Wednesday, December 24, 2008

Arabic as a Sacred Language

From BBC News:
The highest authority of Sunni Islam, al-Azhar University in Cairo, says it has approved the first interpretation of the Koran by a woman. Sheikh Ali Abdelbaqi Mitwali told the daily al-Masri al-Youm that al-Azhar has approved the interpretation (tafseer) submitted by Kariman Hamza, a former broadcaster. Books in Egypt dealing with the Koran or Islamic tradition have to secure the approval of al-Azhar before publication,
which is a pretty big publishing hurdle. Hamza, a religious broadcaster, has been subject to criticism from religious conservatives for her previous work Rifqan bil-Qawarir, a religious guide for women, as Fedwa Malti-Douglas discusses in "Female Body, Male Gaze" in her book Medicines of the Soul: Female Bodies and Sacred Geographies in a Transnational Islam. But she is also famous as one of the few -- and possibly the first -- veiled woman television presenter. Refreshingly (given the Pope's view of the fixity of binary gender)
Sheikh Mitwali said there was no such thing as a "male" or "female" reading of the holy book and that "what mattered for us was that the interpretation was in line with the text of the sacred Koran and that it did not contradict the rulings of Sharia".
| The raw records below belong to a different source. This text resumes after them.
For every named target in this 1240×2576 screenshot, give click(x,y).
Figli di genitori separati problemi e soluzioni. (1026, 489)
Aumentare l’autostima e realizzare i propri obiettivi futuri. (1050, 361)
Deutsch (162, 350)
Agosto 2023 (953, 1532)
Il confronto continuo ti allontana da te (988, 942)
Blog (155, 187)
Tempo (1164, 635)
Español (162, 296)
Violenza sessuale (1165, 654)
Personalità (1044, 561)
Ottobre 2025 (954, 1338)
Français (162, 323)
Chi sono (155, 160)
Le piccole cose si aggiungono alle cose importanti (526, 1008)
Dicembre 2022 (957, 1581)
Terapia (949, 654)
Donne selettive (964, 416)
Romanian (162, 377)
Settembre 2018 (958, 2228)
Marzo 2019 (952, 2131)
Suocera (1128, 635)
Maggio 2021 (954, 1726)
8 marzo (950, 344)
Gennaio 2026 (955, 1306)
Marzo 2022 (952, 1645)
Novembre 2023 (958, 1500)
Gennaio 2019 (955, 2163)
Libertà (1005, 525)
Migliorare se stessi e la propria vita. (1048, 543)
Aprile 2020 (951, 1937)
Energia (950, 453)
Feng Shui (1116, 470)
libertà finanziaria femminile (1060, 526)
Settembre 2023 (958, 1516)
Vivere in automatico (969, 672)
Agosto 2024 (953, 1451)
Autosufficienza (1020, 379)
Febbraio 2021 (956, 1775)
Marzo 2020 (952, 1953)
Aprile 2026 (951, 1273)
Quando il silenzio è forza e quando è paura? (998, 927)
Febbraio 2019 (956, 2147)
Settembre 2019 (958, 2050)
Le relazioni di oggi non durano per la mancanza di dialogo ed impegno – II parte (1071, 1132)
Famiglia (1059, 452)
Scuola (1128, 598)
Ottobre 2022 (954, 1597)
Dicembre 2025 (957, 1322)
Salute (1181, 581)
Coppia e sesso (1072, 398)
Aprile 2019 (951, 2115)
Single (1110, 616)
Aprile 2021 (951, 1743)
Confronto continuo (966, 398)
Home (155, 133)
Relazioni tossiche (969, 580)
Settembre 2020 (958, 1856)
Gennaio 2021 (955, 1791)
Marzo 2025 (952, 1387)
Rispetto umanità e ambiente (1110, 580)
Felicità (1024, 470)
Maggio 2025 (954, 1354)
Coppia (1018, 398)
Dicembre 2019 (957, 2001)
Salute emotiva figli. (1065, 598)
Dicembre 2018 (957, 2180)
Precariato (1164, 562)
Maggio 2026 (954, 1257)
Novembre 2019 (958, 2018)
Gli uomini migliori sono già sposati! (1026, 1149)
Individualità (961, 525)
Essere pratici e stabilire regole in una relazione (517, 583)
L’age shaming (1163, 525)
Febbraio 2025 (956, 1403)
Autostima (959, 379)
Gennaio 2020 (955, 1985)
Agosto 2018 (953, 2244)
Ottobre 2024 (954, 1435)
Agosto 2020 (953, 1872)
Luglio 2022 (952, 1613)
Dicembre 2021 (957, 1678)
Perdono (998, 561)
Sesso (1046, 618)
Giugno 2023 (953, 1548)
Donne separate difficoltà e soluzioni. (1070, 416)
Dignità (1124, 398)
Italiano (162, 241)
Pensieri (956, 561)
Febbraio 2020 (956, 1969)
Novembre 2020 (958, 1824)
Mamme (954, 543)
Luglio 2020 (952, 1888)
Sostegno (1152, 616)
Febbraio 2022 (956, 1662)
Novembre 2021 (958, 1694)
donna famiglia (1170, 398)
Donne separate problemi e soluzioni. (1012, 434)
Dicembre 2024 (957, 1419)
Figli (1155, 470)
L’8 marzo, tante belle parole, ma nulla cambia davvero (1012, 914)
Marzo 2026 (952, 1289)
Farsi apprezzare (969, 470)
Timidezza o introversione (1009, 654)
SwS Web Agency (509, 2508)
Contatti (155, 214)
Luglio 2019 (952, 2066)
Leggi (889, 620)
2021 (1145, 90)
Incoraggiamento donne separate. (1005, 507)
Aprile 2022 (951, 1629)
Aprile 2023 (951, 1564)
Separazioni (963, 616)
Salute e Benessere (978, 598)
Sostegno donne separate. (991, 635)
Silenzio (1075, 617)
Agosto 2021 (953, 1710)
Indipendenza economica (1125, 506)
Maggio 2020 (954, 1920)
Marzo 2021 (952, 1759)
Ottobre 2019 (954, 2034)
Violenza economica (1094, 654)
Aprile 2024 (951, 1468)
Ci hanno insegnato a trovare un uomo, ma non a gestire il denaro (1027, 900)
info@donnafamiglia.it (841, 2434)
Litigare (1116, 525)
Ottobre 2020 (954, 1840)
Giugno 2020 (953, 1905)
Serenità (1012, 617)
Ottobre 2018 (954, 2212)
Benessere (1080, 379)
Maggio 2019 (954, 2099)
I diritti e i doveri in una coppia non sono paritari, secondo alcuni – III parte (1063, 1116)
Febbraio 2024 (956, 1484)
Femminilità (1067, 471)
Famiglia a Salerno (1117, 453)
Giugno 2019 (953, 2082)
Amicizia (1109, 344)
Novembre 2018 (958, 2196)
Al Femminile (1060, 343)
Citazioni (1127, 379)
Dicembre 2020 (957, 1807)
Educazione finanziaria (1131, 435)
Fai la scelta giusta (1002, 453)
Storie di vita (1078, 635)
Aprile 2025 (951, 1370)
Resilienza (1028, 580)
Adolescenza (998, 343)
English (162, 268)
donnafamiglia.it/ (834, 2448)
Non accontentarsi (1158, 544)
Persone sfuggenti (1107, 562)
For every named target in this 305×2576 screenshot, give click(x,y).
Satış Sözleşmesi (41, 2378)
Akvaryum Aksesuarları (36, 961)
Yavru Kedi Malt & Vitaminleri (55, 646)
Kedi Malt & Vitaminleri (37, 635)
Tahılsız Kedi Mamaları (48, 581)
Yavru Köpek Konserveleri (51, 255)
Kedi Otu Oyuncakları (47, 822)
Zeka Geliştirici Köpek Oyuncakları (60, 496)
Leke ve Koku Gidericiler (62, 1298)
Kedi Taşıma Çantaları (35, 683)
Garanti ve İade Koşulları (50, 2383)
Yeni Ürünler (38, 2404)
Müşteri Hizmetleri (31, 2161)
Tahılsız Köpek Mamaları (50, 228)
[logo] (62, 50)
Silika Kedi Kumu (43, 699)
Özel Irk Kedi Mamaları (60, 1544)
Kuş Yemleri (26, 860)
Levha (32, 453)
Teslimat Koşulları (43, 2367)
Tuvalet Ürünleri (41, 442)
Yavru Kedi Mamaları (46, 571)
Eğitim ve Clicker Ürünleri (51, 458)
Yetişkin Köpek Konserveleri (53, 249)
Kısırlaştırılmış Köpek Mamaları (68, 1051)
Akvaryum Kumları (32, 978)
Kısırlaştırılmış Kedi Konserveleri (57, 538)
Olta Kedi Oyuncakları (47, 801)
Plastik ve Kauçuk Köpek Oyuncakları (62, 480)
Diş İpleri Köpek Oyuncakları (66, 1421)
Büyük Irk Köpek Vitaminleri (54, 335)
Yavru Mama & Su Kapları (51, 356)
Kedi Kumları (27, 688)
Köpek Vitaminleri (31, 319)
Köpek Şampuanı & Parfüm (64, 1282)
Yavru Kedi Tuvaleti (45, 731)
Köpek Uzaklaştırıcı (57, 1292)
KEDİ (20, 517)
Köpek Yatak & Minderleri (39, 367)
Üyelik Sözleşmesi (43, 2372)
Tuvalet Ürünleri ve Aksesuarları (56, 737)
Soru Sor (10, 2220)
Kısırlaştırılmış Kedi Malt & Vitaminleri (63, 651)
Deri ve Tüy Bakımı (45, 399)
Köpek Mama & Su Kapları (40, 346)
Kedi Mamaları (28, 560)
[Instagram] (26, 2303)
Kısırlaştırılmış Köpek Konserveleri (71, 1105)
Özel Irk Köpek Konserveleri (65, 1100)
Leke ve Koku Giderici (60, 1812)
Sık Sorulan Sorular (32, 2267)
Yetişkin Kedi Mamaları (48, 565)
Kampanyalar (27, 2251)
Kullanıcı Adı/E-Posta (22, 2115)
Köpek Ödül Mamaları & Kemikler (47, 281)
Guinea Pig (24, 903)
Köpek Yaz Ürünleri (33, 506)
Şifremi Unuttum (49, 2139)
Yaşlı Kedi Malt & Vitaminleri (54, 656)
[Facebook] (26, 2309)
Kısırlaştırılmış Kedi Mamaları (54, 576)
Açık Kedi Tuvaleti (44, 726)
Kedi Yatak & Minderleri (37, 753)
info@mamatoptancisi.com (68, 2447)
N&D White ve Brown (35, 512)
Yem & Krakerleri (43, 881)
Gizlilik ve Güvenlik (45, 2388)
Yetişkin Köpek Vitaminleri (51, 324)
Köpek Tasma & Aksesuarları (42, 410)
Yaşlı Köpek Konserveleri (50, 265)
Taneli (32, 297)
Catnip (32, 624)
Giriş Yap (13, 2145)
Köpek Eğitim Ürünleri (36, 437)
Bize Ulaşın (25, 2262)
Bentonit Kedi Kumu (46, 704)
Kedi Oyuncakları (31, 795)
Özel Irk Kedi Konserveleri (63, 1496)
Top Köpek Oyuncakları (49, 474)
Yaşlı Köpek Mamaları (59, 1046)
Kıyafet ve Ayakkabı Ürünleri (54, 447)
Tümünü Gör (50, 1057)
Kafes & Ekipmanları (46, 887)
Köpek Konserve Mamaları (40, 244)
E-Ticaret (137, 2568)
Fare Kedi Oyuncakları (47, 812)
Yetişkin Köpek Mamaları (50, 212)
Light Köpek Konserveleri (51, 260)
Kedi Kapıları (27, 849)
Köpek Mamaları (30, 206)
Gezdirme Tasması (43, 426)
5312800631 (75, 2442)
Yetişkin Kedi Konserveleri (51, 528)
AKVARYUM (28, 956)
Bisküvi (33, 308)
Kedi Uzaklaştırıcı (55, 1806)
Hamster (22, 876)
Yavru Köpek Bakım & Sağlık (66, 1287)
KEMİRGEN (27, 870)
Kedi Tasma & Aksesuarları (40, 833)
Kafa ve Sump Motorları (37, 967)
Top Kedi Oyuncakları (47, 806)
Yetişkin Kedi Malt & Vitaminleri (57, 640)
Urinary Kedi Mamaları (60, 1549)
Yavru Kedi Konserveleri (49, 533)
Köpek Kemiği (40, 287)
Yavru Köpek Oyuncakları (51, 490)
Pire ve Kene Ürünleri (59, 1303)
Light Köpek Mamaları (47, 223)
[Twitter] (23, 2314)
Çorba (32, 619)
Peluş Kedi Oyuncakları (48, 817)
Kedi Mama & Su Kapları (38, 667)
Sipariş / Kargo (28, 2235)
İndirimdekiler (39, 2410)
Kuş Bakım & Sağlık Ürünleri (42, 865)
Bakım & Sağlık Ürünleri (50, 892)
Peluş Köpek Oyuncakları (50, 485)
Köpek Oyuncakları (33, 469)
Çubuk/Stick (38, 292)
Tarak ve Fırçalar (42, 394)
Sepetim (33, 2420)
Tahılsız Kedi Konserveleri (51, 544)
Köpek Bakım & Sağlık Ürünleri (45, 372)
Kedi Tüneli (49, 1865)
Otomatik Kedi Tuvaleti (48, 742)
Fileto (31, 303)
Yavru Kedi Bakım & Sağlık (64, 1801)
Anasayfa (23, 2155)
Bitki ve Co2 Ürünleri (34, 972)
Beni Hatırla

Blogger Bint Battuta in Bahrain picks up a Pakistani blog from Global Voices that has an entertaining take on how Arabic's sacred status as the language of the Quran informs behaviour in Muslim communities outside the Arabic world. As S
ub Corollary of 4-II: Everything has an ‘Al’ behind it. It is ‘Al-Mc Donalds’ and ‘Al Basmati Rice’. If you want, you can call your children ‘Al-Children’ and you would be a better person for it.
demonstrates, this doesn't necessarily relate to fluency in Arabic or a deeper religious or cultural understanding...

So happy al-holidays (and good reading) to all PEN Atlas readers!